How could that be true? The simplest explanation is that a lot of asymptomatic or only mildly symptomatic patients are not being identified at all. This problem then is obvious in the definition, because every unidentified case increases the denominator in the fraction, and that decreases the case-fatality rate.
We have a couple of examples that, if not quite perfect Petri dishes, are at least informative, well-controlled populations: the Diamond Princess cruise ship, and South Korea.
A cruise ship is honestly the perfect environment in which to spread a virus, as thousands of norovirus sufferers have discovered — and norovirus is spread in, um, bodily secretions, he said delicately. So you would expect a pretty significant proportion of the passengers and crew of the Diamond Princess to get sick, and they did, with 704 sick among 3711 passengers and crew. That’s about 19 percent — call it one in five. Of those, there were six deaths, yielding a case-fatality of about 0.008 – 0.8 percent.
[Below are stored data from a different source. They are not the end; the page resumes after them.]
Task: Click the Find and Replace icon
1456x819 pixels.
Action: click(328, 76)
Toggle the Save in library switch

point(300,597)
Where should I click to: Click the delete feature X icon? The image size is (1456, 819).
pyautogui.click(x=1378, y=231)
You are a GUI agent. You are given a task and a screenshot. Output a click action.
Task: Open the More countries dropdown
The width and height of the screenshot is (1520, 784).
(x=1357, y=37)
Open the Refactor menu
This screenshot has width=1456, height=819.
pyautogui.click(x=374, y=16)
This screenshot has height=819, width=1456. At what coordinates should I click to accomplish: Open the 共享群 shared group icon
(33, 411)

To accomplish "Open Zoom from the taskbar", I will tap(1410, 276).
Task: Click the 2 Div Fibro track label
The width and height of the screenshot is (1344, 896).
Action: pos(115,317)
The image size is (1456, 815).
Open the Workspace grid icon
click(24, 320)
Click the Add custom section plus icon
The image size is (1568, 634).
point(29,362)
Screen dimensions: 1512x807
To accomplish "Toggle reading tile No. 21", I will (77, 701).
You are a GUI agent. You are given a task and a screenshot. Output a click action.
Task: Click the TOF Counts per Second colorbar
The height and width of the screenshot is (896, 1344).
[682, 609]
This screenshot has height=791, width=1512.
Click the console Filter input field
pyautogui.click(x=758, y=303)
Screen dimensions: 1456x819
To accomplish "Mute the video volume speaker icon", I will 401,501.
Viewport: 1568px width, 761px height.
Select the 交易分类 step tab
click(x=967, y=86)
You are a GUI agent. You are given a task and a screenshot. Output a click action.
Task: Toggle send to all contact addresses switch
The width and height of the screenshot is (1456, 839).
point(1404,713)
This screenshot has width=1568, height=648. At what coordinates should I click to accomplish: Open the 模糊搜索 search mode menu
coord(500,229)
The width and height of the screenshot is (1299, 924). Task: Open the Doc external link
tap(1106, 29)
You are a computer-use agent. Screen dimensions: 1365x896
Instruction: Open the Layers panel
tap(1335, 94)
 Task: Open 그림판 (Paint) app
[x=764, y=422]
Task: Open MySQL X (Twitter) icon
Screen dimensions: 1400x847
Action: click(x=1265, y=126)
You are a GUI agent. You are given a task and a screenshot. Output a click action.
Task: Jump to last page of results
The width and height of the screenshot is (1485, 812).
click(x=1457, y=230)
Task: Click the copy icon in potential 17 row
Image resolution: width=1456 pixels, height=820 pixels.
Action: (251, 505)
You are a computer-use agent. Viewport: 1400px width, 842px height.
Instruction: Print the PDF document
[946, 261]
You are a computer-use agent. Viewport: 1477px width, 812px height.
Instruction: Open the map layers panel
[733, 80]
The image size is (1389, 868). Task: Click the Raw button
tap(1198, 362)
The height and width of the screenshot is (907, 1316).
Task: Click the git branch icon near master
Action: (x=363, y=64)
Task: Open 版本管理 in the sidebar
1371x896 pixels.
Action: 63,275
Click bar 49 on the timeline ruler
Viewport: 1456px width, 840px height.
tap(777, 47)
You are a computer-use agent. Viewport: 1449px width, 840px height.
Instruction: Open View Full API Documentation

Then there’s South Korea, where there are 6593 confirmed cases and 40 deaths (as of 6 March 2020 at 03:33 EST). The case-fatality rate there is about 0.006 — 0.6 percent.
Now, on one hand, these are sort of small samples, but on the other hand, they both have special characteristics that make them interesting. The Diamond Princess was about as well isolated and densely packed an exposed population as you could find. While I’m sure they tried to minimize exposures on the ship once they were aware of COVID-19, there’s only so much you can do. But because of that isolation, they were also able to identify cases rapidly and rather specifically.
In South Korea, the situation was different, because it’s not a cruise ship — but maybe not that different when you think about it. South Korea has an utterly closed border with North Korea, and it’s their only land border. It’s one of the most densely populated countries in the world, amazingly so in the Seoul area. So it’s not too far wrong to think of it as a really, really big cruise ship. When the first cases were identified, the South Korean government began aggressively testing and isolating.
Both the Diamond Princess and South Korea share two characteristics, then: isolated populations, close observation, and aggressive testing. This suggests that mildly-symptomatic patients are being identified more readily. Even then, however, the number of identified cases is still probably significantly less than the actual number of cases. After all, if you’re really asymptomatic, why would you see a doctor? And a mild case of COVID-19 is really just like having a cold or flu — fever and cough.
The real result here is that in two isolated populations, we’re finding that the real observed case-fatality rate is much lower than the 3.4 percent case-fatality rate the WHO reported.
Exactly as Trump suggested.
The difficulty with this, as with so much science reporting, is that honestly, most reporters think numbers are icky little bugs to be avoided if possible and definitely not actually thought about. Trump and WHO were saying different things, and the reporters and politicians talking about them don’t understand the difference.